### Task instructions
Please reproduce all of the entries exactly, without omitting any.

### Dataset extract
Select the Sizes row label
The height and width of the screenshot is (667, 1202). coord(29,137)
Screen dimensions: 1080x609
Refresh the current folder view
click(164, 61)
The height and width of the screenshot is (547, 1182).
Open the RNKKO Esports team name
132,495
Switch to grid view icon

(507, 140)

### Task answer
Select the Sizes row label
The height and width of the screenshot is (667, 1202). coord(29,137)
Screen dimensions: 1080x609
Refresh the current folder view
click(164, 61)
The height and width of the screenshot is (547, 1182).
Open the RNKKO Esports team name
132,495
Switch to grid view icon

(507, 140)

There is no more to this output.